Dataset items

○ ○ ○ ○ ○ ○ ○

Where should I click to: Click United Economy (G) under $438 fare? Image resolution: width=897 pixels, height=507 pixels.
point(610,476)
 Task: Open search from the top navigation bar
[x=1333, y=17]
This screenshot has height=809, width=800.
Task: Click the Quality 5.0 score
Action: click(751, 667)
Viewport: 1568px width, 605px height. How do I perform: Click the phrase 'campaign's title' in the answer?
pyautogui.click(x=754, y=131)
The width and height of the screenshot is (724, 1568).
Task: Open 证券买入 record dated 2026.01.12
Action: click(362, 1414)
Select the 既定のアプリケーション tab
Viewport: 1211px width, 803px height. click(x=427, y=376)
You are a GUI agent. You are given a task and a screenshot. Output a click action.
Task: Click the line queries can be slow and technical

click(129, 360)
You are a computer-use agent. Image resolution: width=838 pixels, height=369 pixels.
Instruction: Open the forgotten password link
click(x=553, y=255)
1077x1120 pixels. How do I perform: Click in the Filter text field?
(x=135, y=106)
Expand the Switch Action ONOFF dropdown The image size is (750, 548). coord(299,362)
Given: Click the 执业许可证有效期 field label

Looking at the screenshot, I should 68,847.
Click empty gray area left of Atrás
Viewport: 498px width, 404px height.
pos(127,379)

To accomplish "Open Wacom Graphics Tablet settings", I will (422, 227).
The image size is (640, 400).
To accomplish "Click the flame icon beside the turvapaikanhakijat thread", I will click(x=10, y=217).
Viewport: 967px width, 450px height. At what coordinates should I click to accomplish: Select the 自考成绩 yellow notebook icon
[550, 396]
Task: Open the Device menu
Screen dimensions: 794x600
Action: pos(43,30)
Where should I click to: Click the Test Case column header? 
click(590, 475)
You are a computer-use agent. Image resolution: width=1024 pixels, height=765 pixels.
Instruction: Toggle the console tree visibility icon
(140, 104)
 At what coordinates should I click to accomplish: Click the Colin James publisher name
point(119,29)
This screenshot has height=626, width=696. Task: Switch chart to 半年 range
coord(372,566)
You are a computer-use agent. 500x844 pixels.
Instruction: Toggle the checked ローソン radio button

○ ○ ○ ○ ○ ○ ○

### What you need to do
Repeat precisely the lines of the data starting at the one containing "Instruction: Toggle the console", last line included.

### Answer area
Instruction: Toggle the console tree visibility icon
(140, 104)
 At what coordinates should I click to accomplish: Click the Colin James publisher name
point(119,29)
This screenshot has height=626, width=696. Task: Switch chart to 半年 range
coord(372,566)
You are a computer-use agent. 500x844 pixels.
Instruction: Toggle the checked ローソン radio button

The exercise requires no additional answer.